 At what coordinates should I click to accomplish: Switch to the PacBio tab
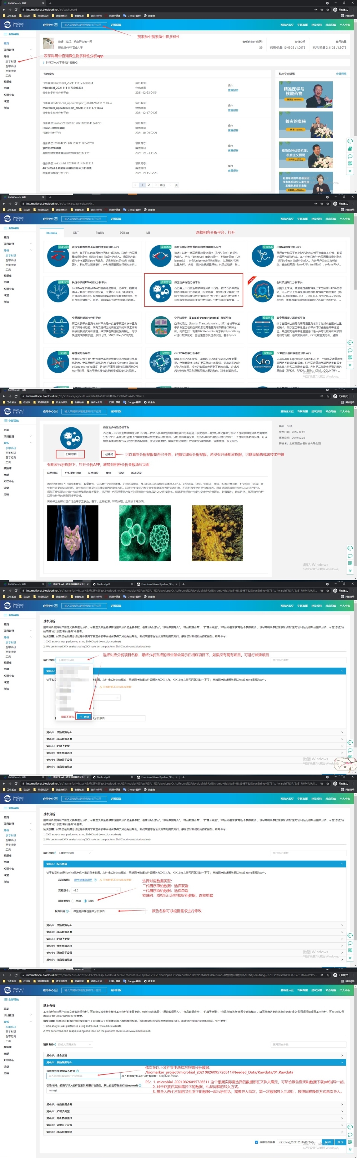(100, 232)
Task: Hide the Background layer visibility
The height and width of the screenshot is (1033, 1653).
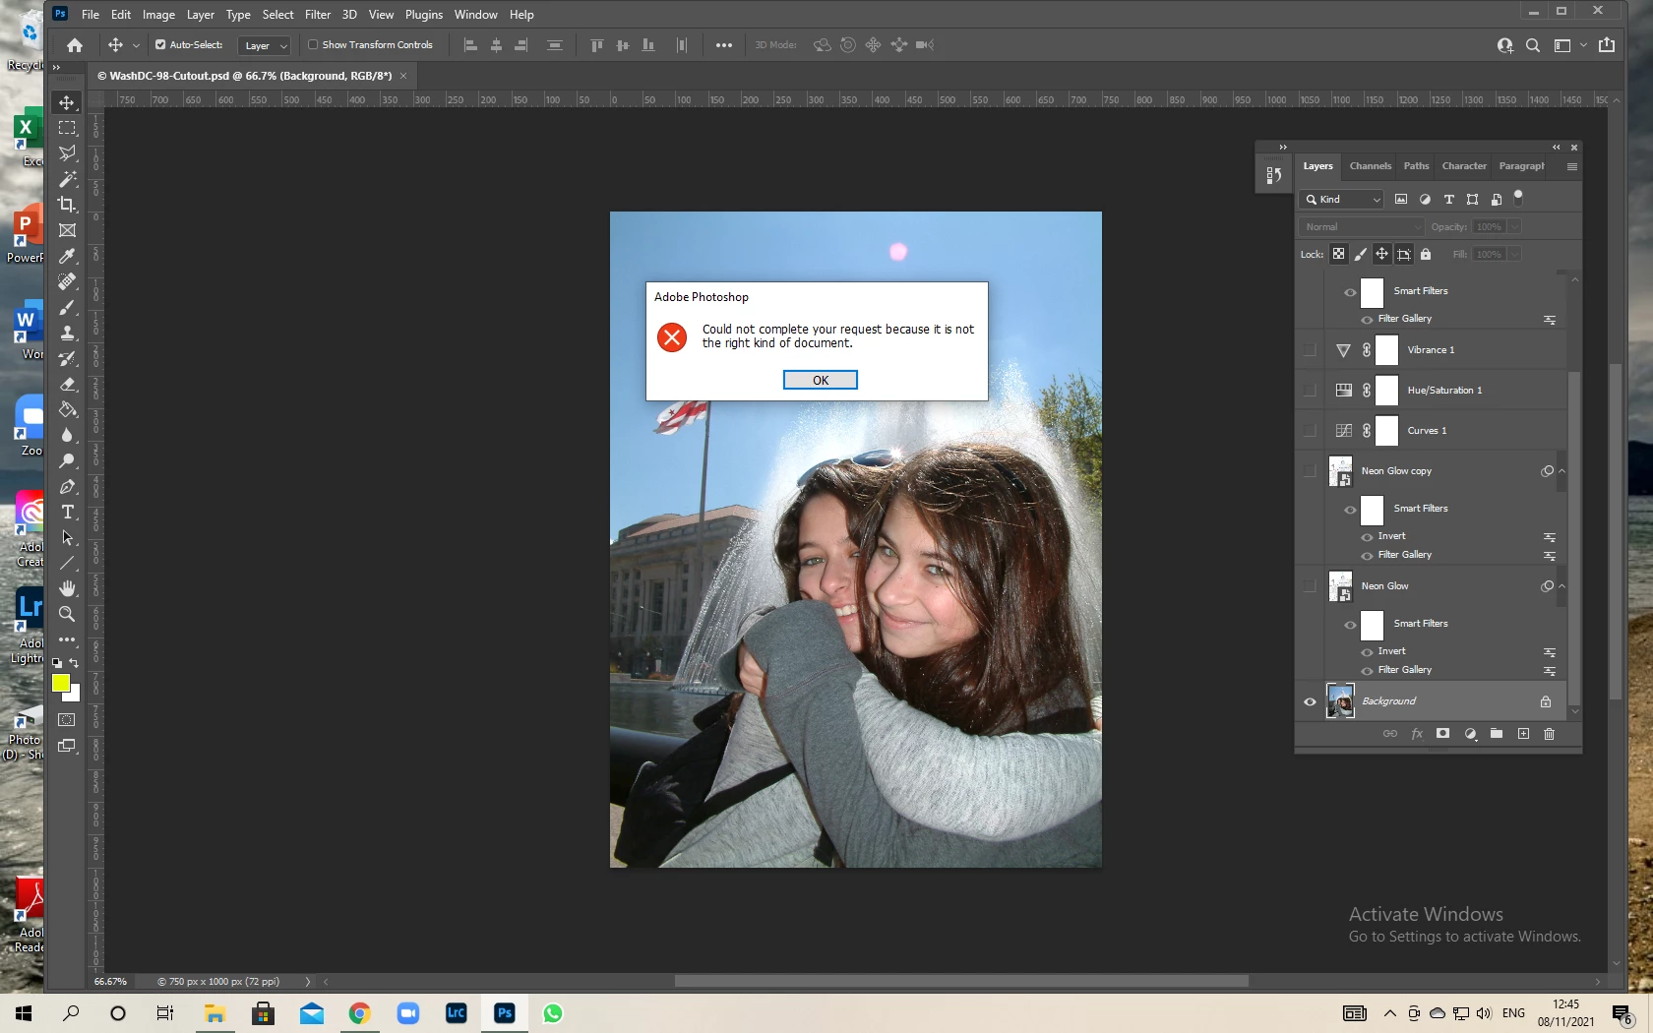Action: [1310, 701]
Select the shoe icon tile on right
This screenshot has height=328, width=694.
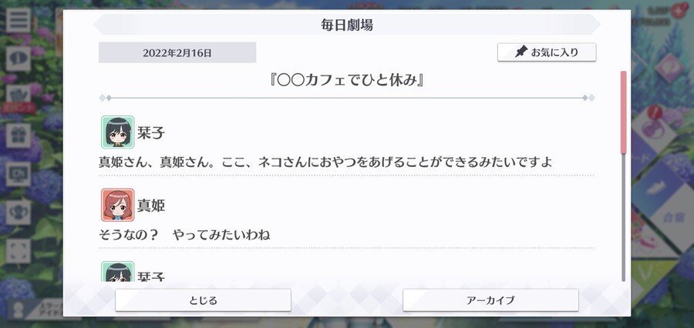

**Problem requirements:** Once the line containing "The height and" is found, copy it and each line after it through the end of the entries above exactly; nothing else, and no pictures.

**Task result:**
The height and width of the screenshot is (1033, 1653).
Action: [1310, 701]
Select the shoe icon tile on right
This screenshot has height=328, width=694.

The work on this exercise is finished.